7.India has expressed serious concern over the security situation in the Sahel and Lake Chad region in West Africa.

  • India also condemned terrorist attacks by Boko Haram in Nigeria and Lake Chad region and by Islamic State in West Africa.
  • Lake Chad is a historically large, shallow, endorheic lake in central Africa, which has varied in size over the centuries.
  • The freshwater lake is located in the Sahelian zone of West-central Africa. Lake Chad is mainly in the far west of Chad, bordering on northeastern Nigeria.
  • Lake Chad provides water to more than 30 million people living in the four countries surrounding it (Chad, Cameroon, Niger, and Nigeria) on the central part of the Sahel.
  • It is the largest lake in the Chad Basin.
  • The Chari River, fed by its tributary the Logone, provides over 90% of the lake’s water, with a small amount coming from the Yobe River in Nigeria/Niger.
  • Despite high levels of evaporation, the lake is freshwater.

8.The Supreme Court has put a stay on the implementation of the three farm laws :

  • The Supreme Court has put a stay on the implementation of the three farm laws until further orders.
  • It has also set up a committee of agricultural experts to facilitate talks between the Centre and farmers’ unions to resolve the impasse.
  • The members include
    • Bhupinder Singh Mann, the national president of the Bhartiya Kisan Union and All India Kisan Coordination Committee;
    • Dr.
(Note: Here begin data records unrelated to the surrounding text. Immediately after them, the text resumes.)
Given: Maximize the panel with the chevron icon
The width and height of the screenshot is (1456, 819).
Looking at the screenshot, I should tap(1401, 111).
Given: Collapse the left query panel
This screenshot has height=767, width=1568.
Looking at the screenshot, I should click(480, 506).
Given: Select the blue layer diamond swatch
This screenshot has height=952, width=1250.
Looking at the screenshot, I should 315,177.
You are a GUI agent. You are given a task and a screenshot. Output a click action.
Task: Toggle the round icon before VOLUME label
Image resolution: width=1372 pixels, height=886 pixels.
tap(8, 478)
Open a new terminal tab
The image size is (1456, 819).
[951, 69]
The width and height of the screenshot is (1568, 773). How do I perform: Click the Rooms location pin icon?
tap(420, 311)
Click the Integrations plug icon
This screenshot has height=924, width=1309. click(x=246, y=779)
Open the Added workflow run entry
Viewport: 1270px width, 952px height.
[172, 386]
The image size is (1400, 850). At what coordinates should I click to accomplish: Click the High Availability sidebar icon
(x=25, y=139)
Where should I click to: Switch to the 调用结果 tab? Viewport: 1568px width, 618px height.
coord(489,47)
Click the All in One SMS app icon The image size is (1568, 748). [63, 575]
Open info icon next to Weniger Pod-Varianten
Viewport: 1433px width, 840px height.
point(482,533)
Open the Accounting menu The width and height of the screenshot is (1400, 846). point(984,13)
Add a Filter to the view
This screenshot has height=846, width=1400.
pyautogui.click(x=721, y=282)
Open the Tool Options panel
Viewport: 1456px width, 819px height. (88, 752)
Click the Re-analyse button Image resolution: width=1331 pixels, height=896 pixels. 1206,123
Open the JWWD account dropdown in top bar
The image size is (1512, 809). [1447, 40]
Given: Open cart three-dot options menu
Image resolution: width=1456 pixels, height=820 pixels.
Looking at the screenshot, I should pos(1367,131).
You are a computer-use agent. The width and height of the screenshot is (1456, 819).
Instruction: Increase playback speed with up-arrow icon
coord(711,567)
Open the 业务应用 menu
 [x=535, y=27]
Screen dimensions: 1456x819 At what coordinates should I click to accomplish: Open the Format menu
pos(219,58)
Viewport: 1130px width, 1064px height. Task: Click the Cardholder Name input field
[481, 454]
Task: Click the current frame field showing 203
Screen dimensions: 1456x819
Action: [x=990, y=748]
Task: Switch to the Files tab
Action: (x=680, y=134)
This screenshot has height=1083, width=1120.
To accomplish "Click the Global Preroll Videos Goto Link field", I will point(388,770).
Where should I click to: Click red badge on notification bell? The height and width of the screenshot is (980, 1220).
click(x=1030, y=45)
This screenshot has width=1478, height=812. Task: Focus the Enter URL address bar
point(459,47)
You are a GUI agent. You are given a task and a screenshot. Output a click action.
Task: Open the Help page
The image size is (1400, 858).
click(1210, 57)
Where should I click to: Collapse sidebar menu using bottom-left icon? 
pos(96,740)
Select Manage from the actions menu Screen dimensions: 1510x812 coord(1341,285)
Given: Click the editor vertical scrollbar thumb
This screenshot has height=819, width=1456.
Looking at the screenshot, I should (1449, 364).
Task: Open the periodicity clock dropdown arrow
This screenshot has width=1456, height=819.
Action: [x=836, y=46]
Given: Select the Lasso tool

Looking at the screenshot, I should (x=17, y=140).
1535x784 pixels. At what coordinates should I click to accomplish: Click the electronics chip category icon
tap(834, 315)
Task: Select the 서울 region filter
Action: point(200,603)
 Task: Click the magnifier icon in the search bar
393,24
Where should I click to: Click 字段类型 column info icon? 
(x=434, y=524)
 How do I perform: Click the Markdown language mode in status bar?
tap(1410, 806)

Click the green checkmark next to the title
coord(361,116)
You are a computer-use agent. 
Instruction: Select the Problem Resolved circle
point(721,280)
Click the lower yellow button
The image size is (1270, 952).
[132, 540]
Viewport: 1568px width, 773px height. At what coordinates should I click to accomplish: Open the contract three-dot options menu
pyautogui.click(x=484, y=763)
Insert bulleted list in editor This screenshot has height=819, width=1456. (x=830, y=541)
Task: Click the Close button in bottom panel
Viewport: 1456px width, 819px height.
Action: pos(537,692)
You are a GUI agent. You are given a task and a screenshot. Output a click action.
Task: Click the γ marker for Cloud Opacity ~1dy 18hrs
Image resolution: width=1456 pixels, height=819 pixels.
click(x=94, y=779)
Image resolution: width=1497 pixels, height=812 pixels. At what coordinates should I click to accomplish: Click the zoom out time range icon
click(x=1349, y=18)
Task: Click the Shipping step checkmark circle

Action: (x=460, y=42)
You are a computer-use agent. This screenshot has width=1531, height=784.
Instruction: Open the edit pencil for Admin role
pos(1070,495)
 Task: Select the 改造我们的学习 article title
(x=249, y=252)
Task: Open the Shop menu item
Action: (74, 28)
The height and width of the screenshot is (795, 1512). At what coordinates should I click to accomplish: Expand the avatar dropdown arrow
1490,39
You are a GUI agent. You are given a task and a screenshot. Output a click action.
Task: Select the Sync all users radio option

Parmod Kumar Joshi, an agricultural economist who is also the Director for South Asia, International Food Policy Research Institute;
    • Ashok Gulati, agricultural economist and former chairman of the Commission for Agricultural Costs and Prices;
    • Anil Ghanwat, the chief of Shetkari Sanghatana, who in articles written in the media have expressed views in favour of the farm laws.
    • The Chief Justice said that the committee will not pass an order or punish and submit a report to the Supreme Court. He said the committee is the judicial process in this case.